McKneely signed on the dotted line on his 18th birthday.


– Isaac Traudt averaged 25.3 points and 9.4 rebounds per game his junior season, earning first-team all-state honors.

– Traudt holds the Grand Island Senior single game scoring record with 57 points.

– Traudt visited Creighton, Michigan State (official), Nebraska (official), North Carolina (official) and Virginia (official) this past June. He also considered scholarship offers from Gonzaga and Texas, among many others, before committing to Coach Bennett.

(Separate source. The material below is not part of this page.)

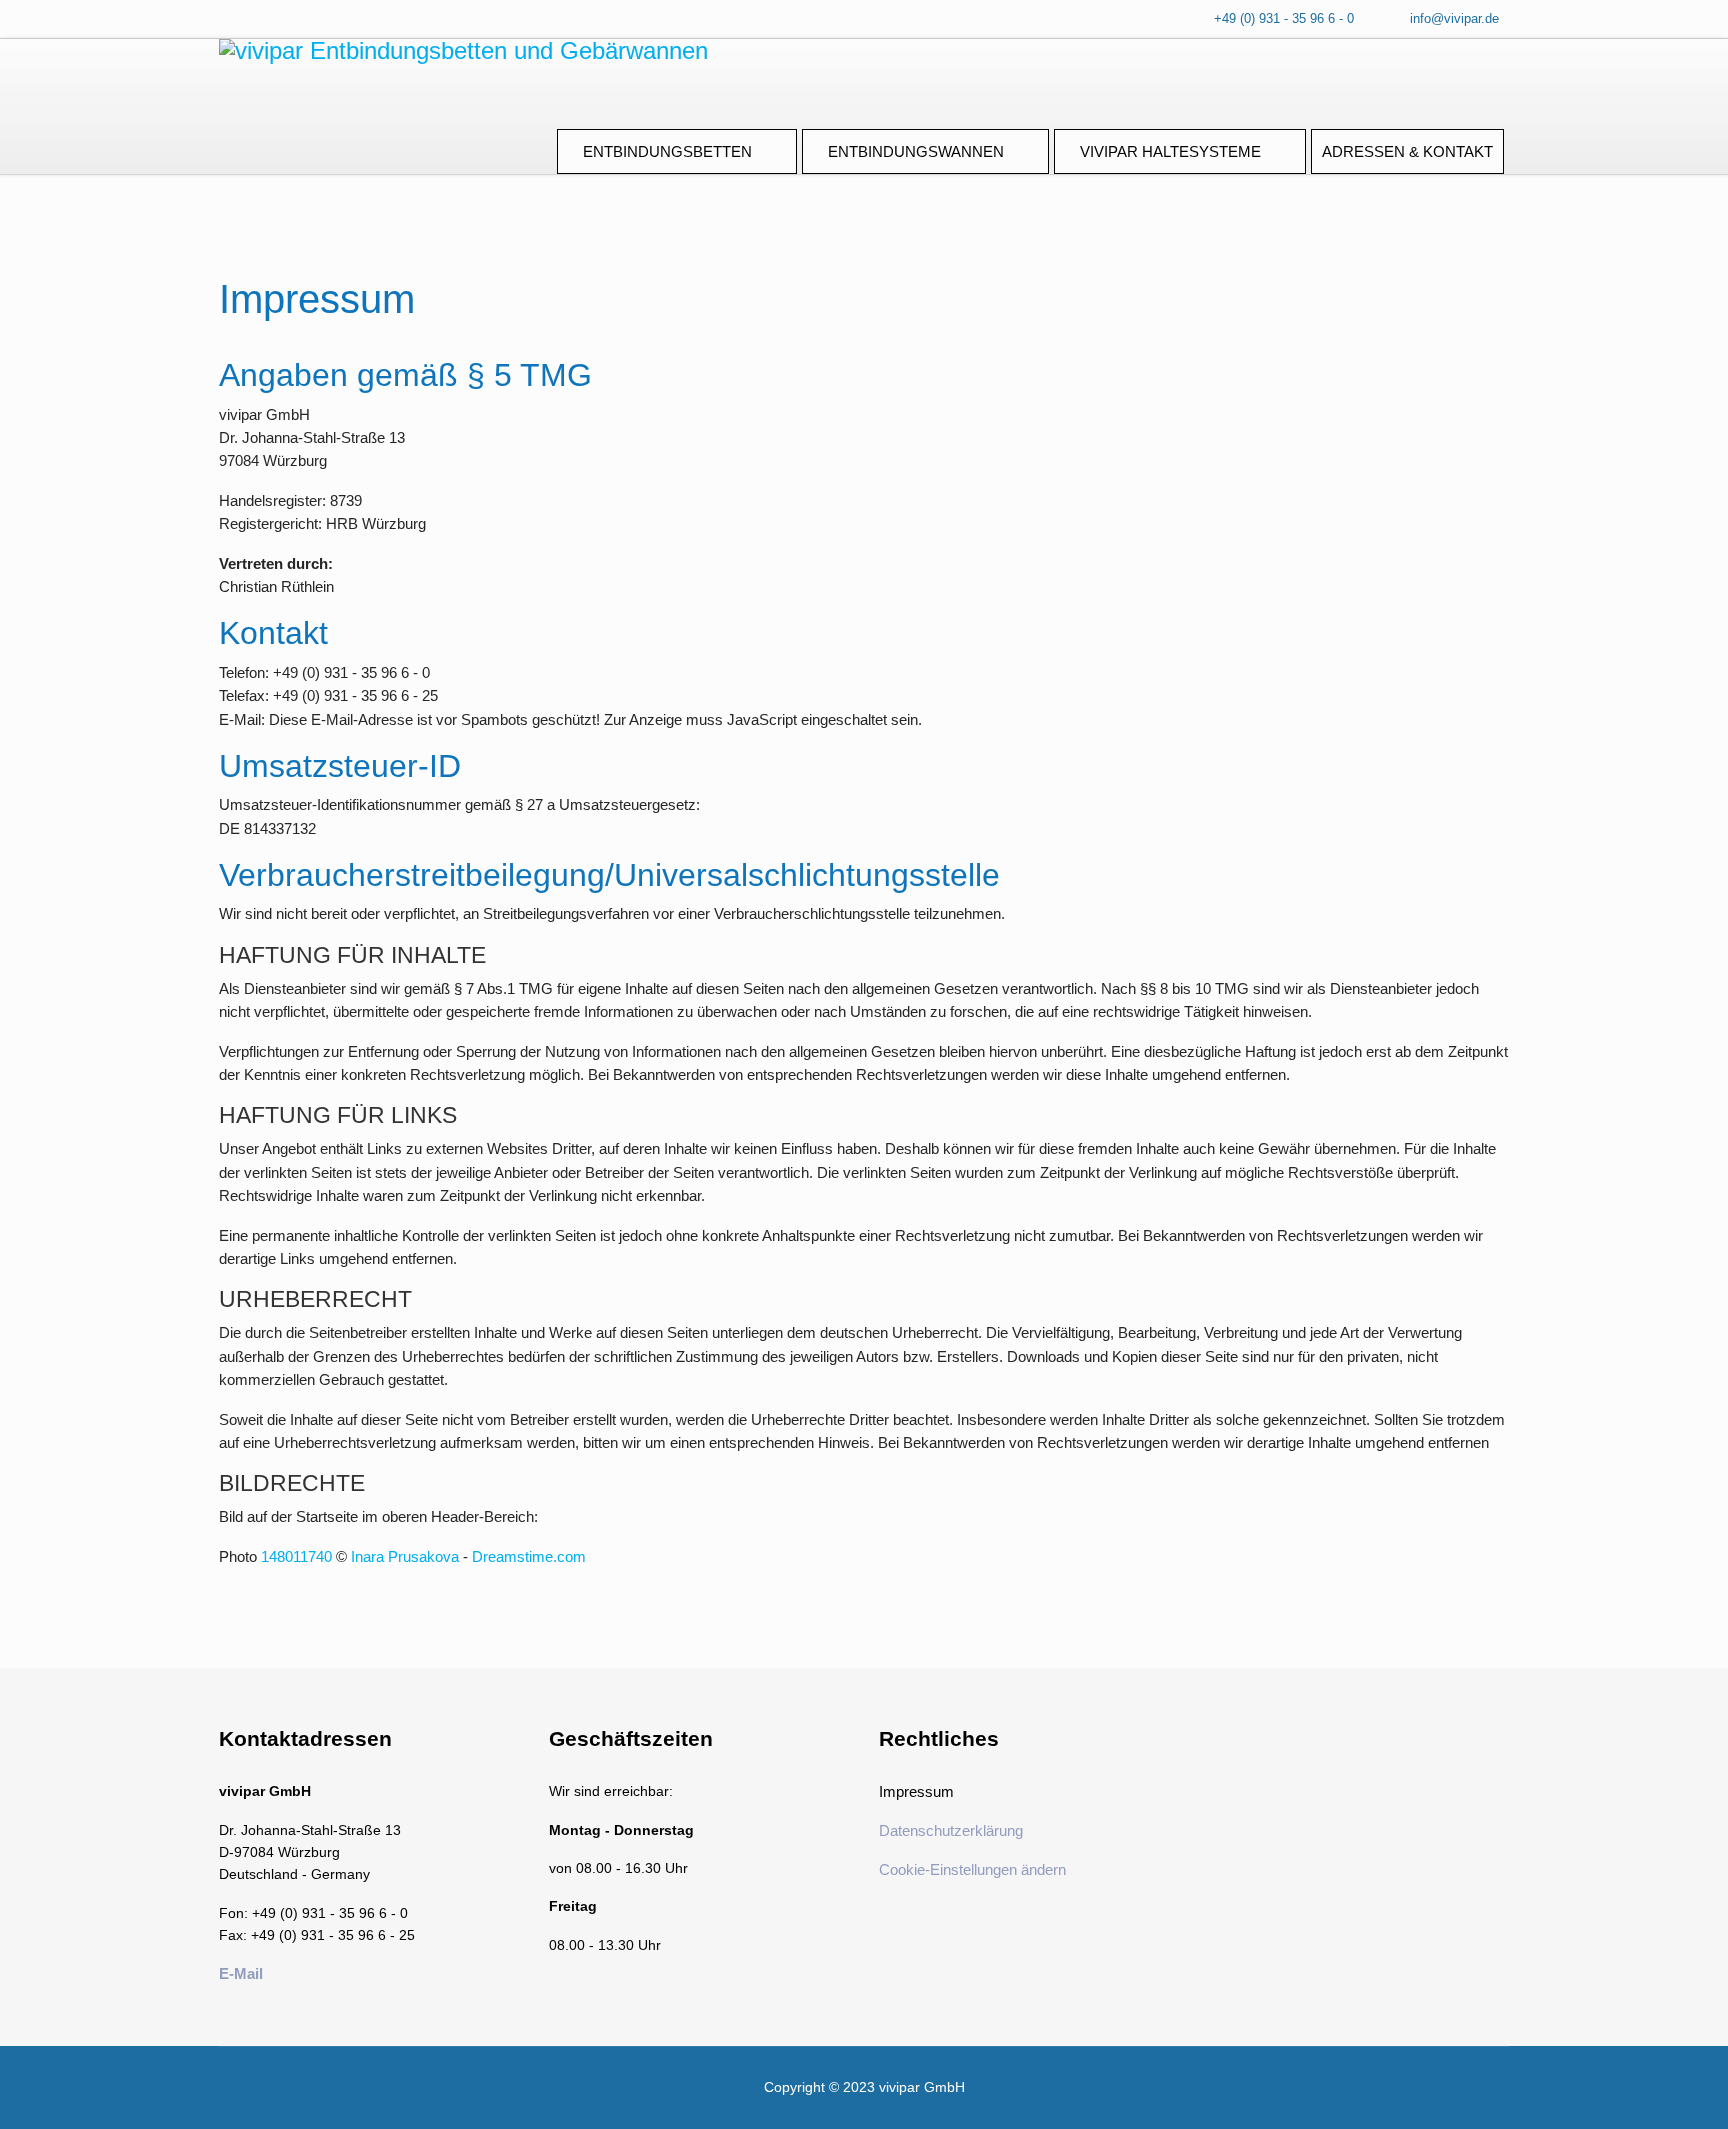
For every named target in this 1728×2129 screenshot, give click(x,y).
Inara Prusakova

– “I think it would be a pretty good fit for me. I like how they play offensively, how they utilize their wings like Sam Hauser, and even big guys like Jay Huff on the perimeter too. [Coach Bennett] showed me film of Sam coming off screens and shooting 3s, but also initiating actions. I definitely like their priority on defense with the Pack Line. We run something similar at our school. I think I could potentially go in and pick it up pretty fast. Off the court, I’m a big fan of Coach Bennett. I like how he is open about his faith because that’s how I am and I think it’s cool.” – Traudt said of UVA earlier in the recruiting process, prior to his pledge to the Hoos.

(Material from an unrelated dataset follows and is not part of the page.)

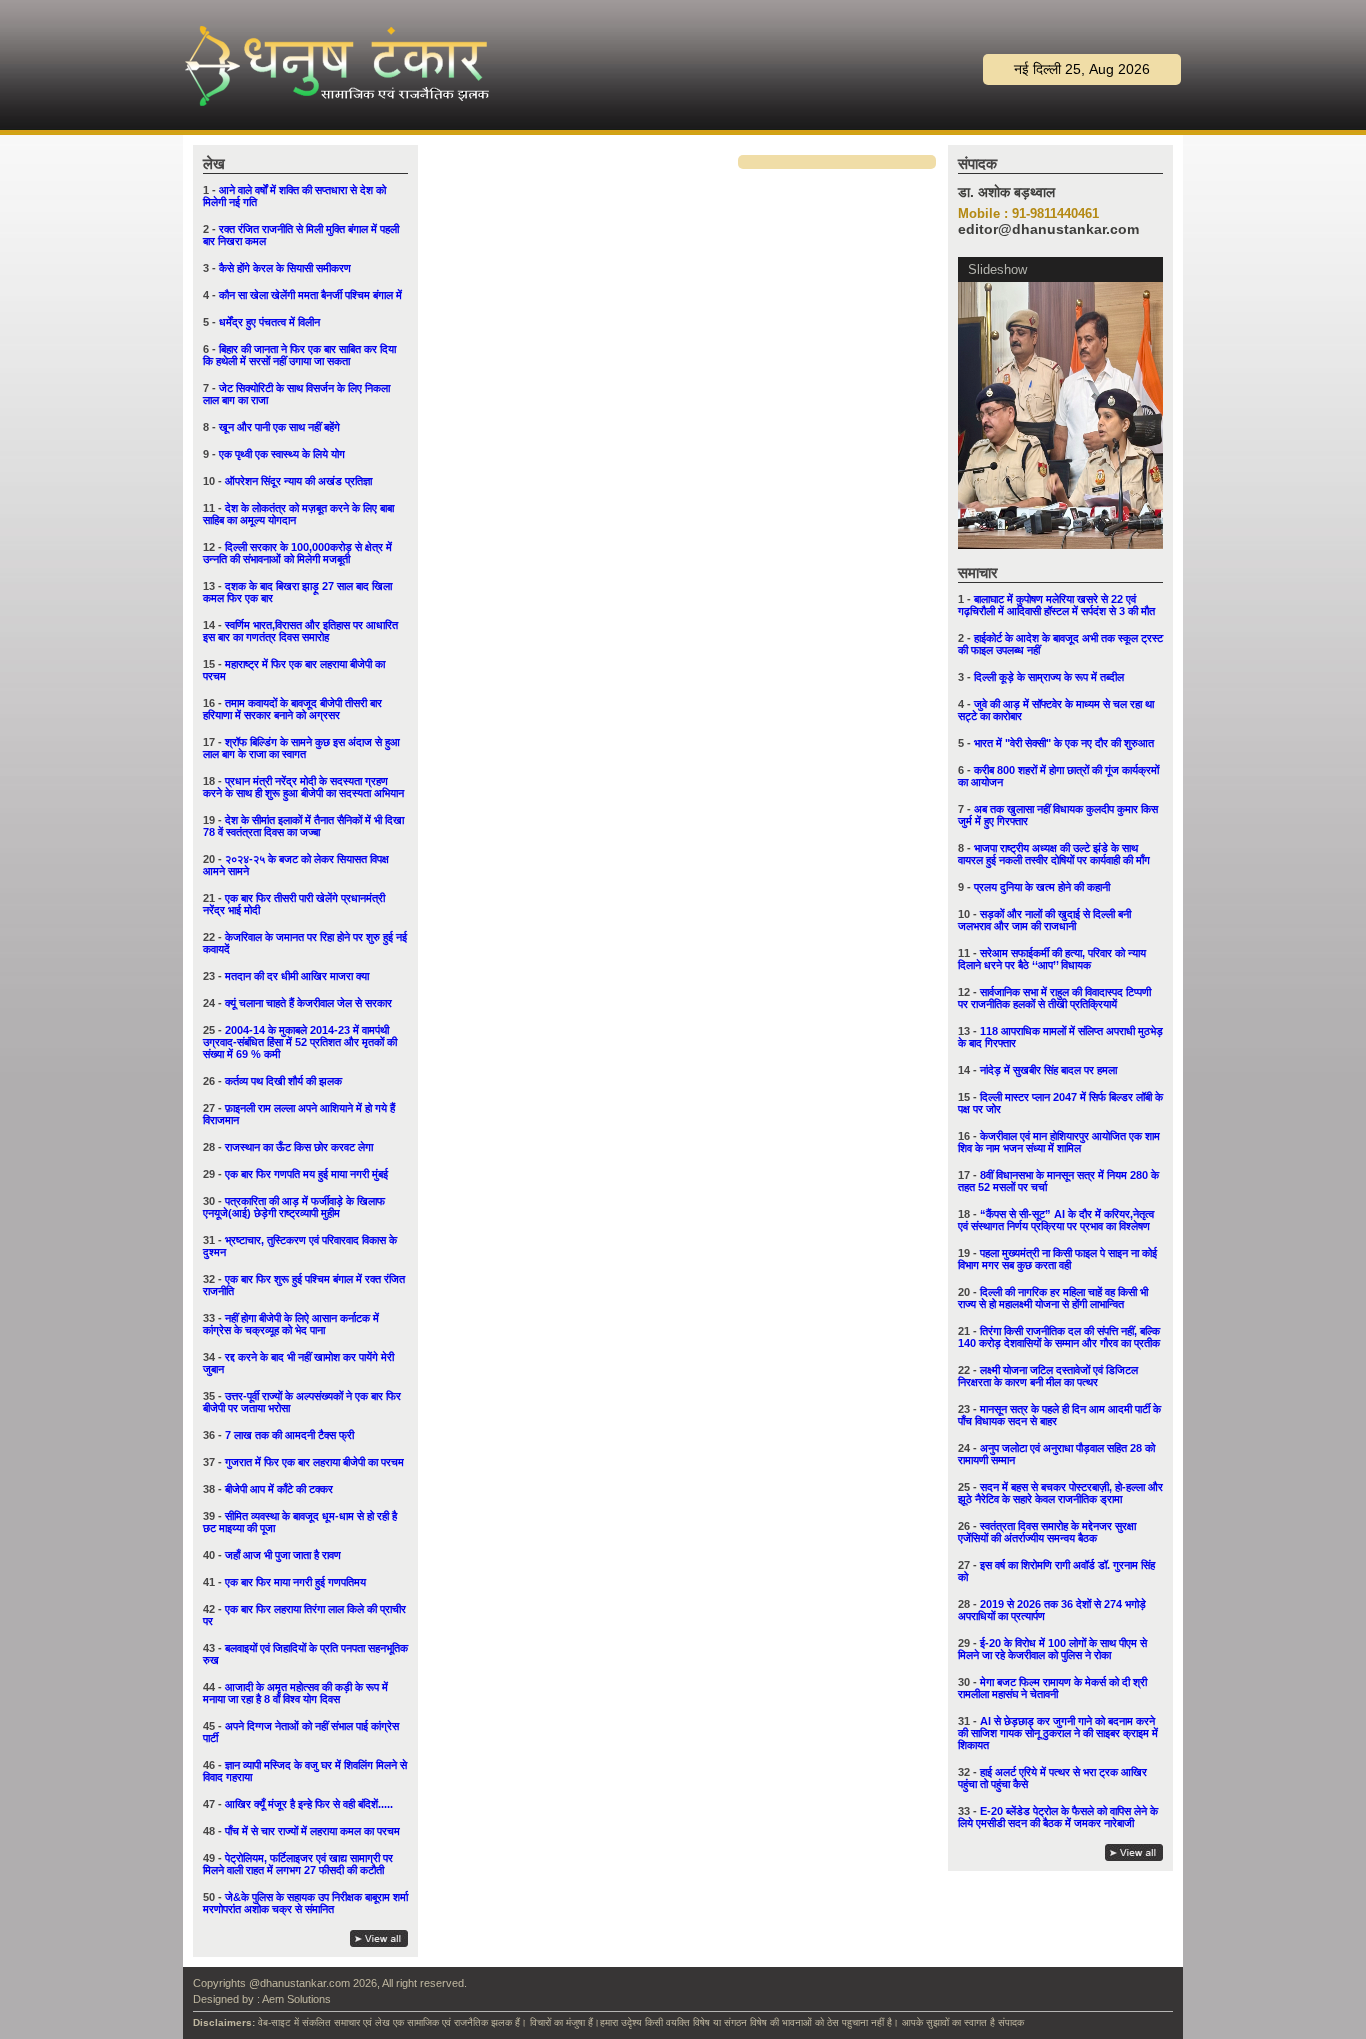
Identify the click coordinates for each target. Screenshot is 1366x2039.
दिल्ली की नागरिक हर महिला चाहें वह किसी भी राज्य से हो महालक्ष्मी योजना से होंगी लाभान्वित (1053, 1298)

– “I just told him I was blown away with everything. I knew the staff were great people, but I didn’t know how the facilities were so amazing. The same with the campus. I knew it was historic, but it was more than I thought. I didn’t know there would be a cool college town either.” – Traudt said following his June official to UVA.

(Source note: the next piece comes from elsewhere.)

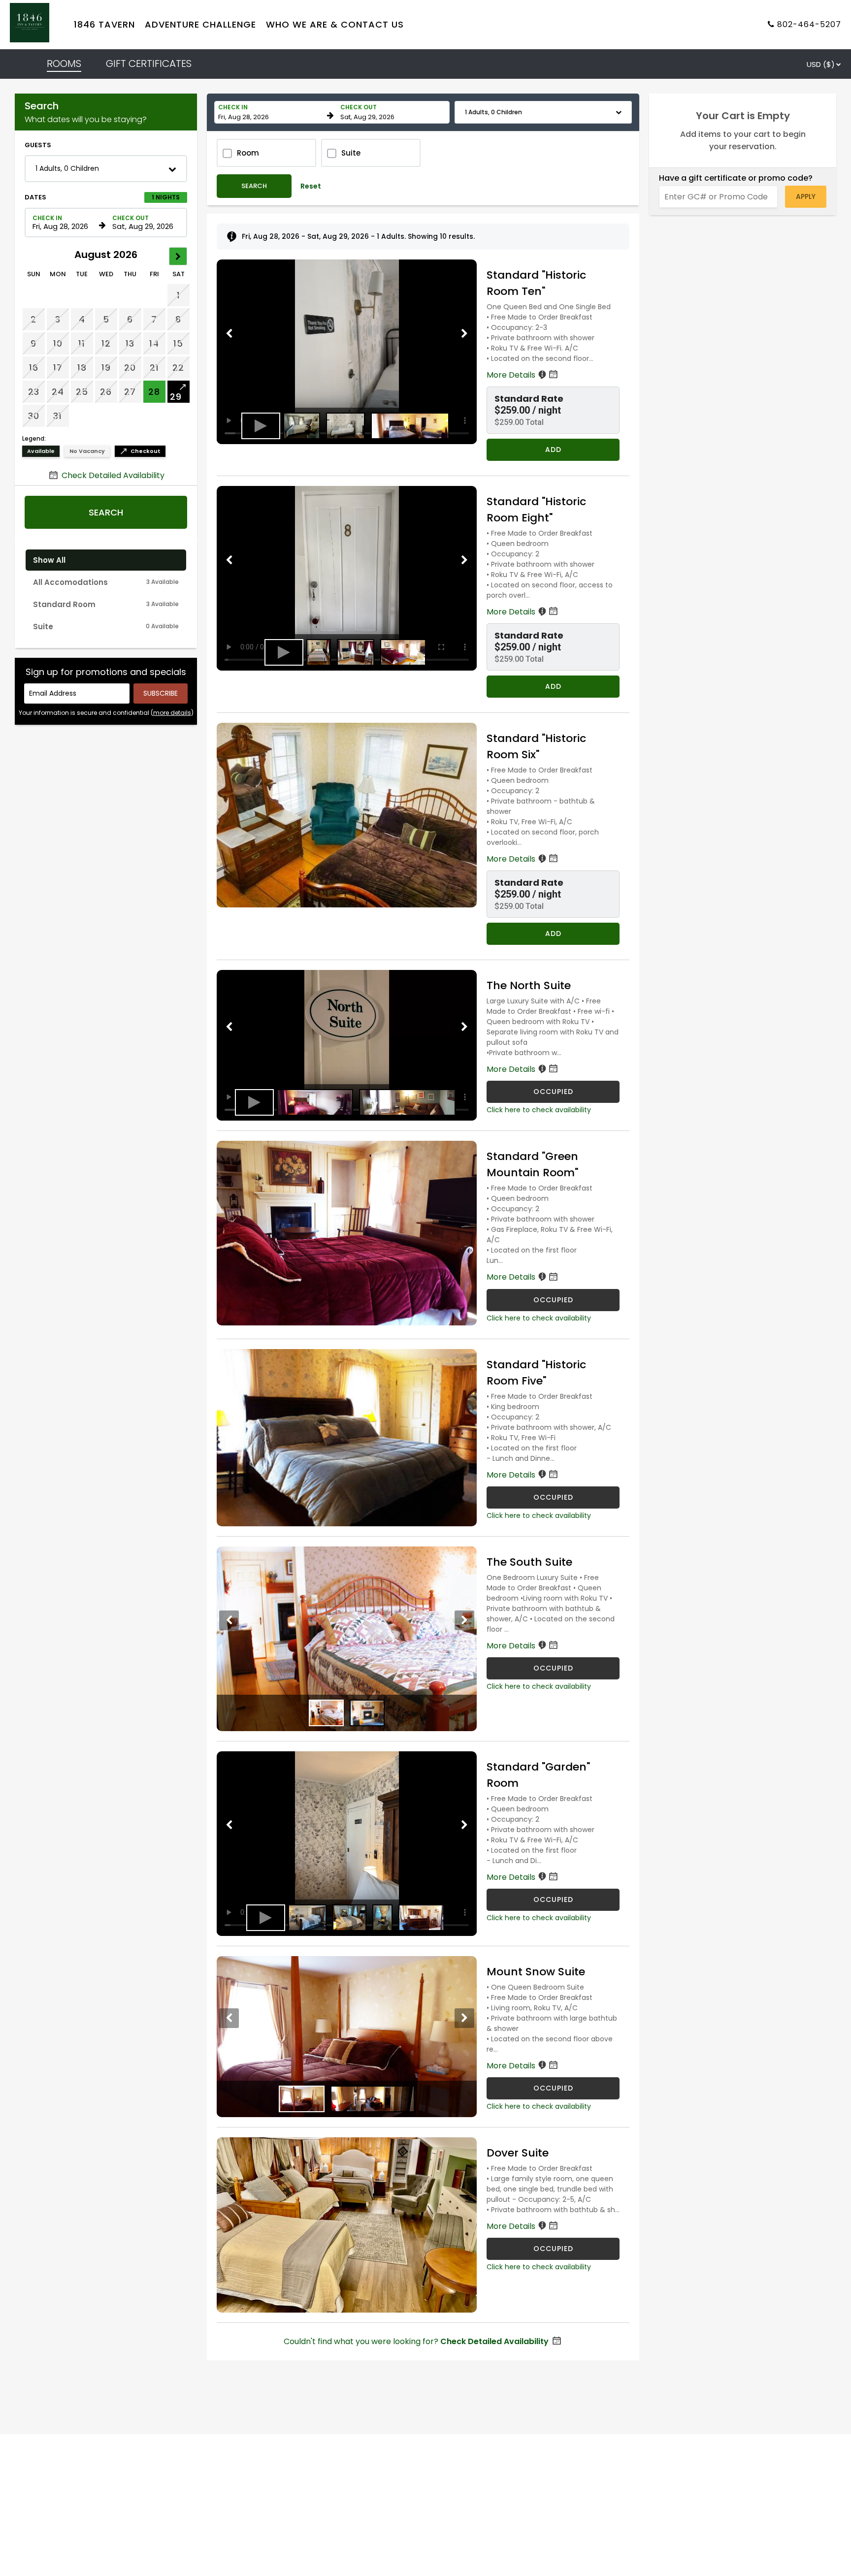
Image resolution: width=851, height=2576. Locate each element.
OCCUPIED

– “I can remember when he was in fourth or fifth grade at one of our youth camps. He went elbow to elbow and hit 25 shots in a row, or something like that. I looked at our staff and we knew this was a kid who might help us in the future. We knew at the time he was in fourth or fifth grade that he had a unique skillset for sure.” – Grand Island Senior head boys varsity basketball coach Jeremiah Slough on Traudt.